Prescriptions are written on everything from paper bags and scraps of wrapping paper on down-and up. Mohammed showed somewhat.of the medical spirit in writing the Koran on pieces of bone and other waste material picked up in his wanderings.
A prescription is the most important product of a dignified profession, and there is every reason why it should represent the acme of neatness.
A physician should use his own private prescription blanks, ordered and paid for by himself. The sheets should be of standard size (about 3 1/2 x 5 1/4 inches), so that they will snugly fit in the regular box files so commonly used by pharmacists. If they are too small they do not present a neat appearance and are rather hard for the druggist to locate if it is necessary to refer to them again. If a blank is too large it may have to be folded to fit a box file, or if a druggist uses the wire files the sheets project beyond the edges of the others and are apt to get torn or become unreadable through handling and the usual accumulation of dust. The blank should be of good white paper, which is neater and more dignified, and shows the writing better than does a colored paper.
At the top of the blank should be, in modest type and black ink, the doctor's name and some information concerning him. It is not considered good taste to use the degrees, but the abbreviation Dr. followed by the name as the doctor uses it-that is, the full Christian name or part or only initials and surname. The home and office address, office hours, and home and office phone numbers should also be given, and the U. S. registry number, and usually nothing more. A blank arranged in this way enables the druggist to translate the prescriber's signature, to readily reach him should it be necessary, and serves the purpose to some extent of a business card. When instructions for the patient are left on these blanks, they constitute a modest, ethical advertisement, the purpose that is served by the blotter or calendar of the merchant. Something like the blank on the next page is recommended.

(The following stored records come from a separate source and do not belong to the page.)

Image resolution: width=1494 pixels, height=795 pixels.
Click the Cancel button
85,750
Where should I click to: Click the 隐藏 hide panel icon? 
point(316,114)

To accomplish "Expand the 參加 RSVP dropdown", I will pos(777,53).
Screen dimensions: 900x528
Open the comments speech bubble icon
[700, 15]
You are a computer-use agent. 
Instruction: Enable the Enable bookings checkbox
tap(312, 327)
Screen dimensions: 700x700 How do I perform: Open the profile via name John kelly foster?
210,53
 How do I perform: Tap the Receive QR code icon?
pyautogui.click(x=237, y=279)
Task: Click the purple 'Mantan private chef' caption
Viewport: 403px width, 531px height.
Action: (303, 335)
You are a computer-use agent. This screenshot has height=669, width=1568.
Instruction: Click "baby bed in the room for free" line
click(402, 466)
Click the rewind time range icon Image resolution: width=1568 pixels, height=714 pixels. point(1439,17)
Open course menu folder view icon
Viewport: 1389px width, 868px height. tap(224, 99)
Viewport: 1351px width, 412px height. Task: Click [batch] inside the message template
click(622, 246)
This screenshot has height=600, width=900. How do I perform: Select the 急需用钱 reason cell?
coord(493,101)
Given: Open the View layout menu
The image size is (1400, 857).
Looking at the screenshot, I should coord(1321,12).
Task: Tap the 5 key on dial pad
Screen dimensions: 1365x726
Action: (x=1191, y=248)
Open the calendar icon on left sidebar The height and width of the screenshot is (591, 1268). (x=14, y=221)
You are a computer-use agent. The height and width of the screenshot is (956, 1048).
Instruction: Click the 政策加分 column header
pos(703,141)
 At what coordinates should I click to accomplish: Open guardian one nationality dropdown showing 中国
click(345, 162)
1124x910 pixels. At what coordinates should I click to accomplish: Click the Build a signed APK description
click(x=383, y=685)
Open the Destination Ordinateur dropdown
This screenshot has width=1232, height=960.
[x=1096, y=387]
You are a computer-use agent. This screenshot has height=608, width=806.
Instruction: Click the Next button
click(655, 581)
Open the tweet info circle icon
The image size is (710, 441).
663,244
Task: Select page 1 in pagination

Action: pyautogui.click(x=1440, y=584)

Now, the nice blanks so generously furnished by the friendly (?) druggist. If they did not bear the druggist's advertisement they would entail an obligation that should be avoided for many reasons; but free blanks usually bear some legend, as"Take this to the Avenue Pharmacy."The doctor in signing the blank makes printed instructions also a part of his order, and tells the patient to take the prescription to that store, to the exclusion of all others. This is not only a gratuitous insult to the other druggists, but to the patient, as the choice of a druggist is a matter without the province of the physician, and he should not specify unless there are particular reasons, of interest to the patient, for his doing so, and then the patient has the right to know those reasons.
Dr. J. C. BLANK
RESIDENCE: 1776 FIRST AVENUE PHONE 2893
Office: 736 Central Bank Building Hours: 2 to 4 P. H. Phone 1345 RIG ,1736 BLANKVILLE
The standpoint of the other druggists and a frequent result are well shown in the following incident:
A young physician located in a suburban neighborhood with five drug-stores. The active physicians doing practice in that section were using the blanks liberally supplied by two of those stores. If druggist A referred a patient to one of the old physicians, he either never heard of the case again or the patient returned with a prescription which carried instructions,"Take this to B's drugstore."The new man used his own blanks with the result that in a . few months three druggists were referring all unattached patients to him and the other two stores were just about as friendly as if he had been using their blanks.